As of 2009, Internet via satellite had a steady growth rate of 10% to 15% per year. It was particularly in demand in remote areas that did not have either dial up or wireless online services. The local telecommunications company Dalkom Somalia provided internet over satellite, as well as premium routes for media operators and content providers, and international voice gateway services for global carriers. It also offered inexpensive bandwidth through its internet backbone, whereas bandwidth ordinarily cost customers from $2,500 to $3,000 per month through the major international bandwidth providers. The main clients of these local satellite services were internet cafes, money transfer firms and other companies, as well as international community representatives. In total, there were over 300 local satellite terminals available across the nation, which were linked to teleports in Europe and Asia. Demand for the satellite services gradually began to fall as broadband wireless access rose. However, it increased in rural areas, as the main client base for the satellite services extended their operations into more remote locales.

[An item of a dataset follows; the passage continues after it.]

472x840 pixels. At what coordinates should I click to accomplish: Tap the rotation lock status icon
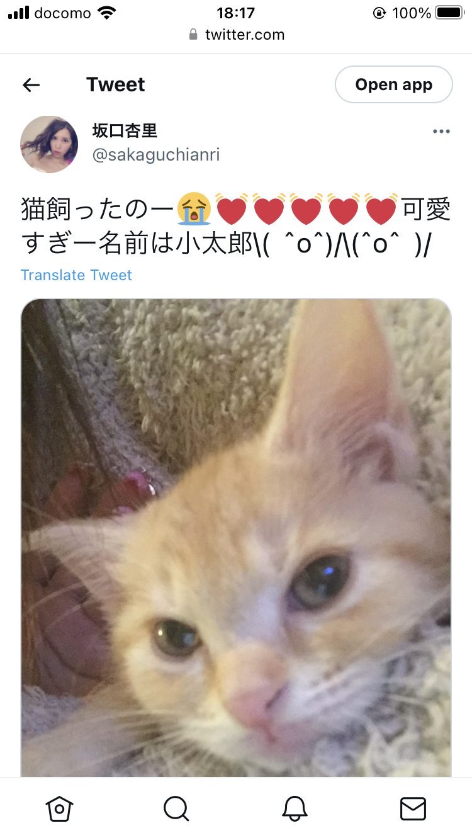pos(379,13)

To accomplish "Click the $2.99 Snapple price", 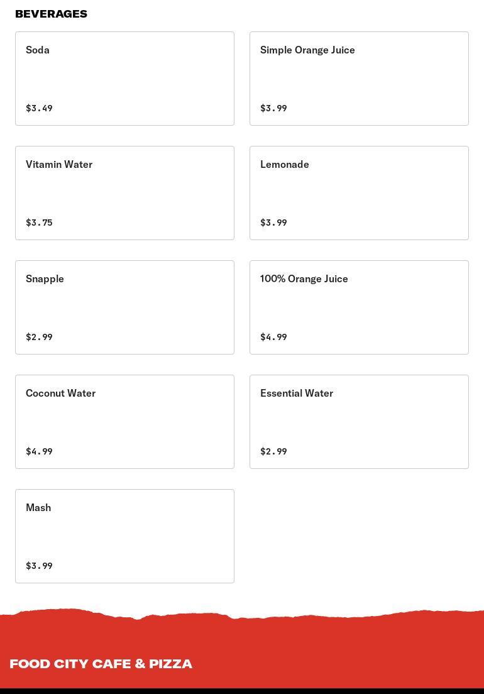I will click(39, 337).
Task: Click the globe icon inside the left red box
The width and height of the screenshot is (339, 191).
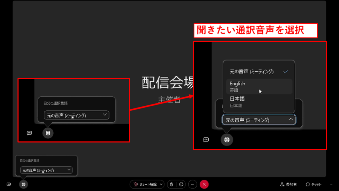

In December 2012, Hormuud Telecom launched its Tri-Band 3G service for internet and mobile clients. The first of its kind in the country, this third generation mobile telecommunications technology offers users a faster and more secure connection.

In November 2013, Somalia received its first fiber optic connection. The country previously had to rely on expensive satellite links due to the civil conflict, which limited internet usage. However, residents now have access to broadband internet cable for the first time after an agreement reached between Hormuud Telecom and Liquid Telecom. The deal will see Liquid Telecom link Hormuud to its 17,000 km (10,500 mile) network of terrestrial cables, which will deliver faster internet capacity. The fiber optic connection will also make online access more affordable to the average user. This in turn is expected to further increase the number of internet users. Dalkom Somalia reached a similar agreement with the West Indian Ocean Cable Company (WIOCC) Ltd, which it holds shares in. Effective the first quarter of 2014, the deal will establish fiber optic connectivity to and from Somalia via the EASSy cable. The new services are expected to reduce the cost of international bandwidth and to better optimize performance, thereby further broadening internet access. Dalkom Somalia is concurrently constructing a 2600 km2 state-of-the-art data center in Mogadishu. The site will facilitate direct connection into the international fiber optic network by hosting equipment for all of the capital's ISPs and telecommunication companies.

=== Starlink ===
Starlink, the satellite internet service operated by SpaceX, became available in Somalia in April 2025. Elon Musk, SpaceX founder, announced the launch on social media, while the Somali government confirmed it had issued a license to the company. According to Mustafa Yasiin, director of communication at the Ministry of Telecommunications, the government had been in discussions with Starlink for over two years. Authorities hoped the service would improve internet quality and expand access to remote areas.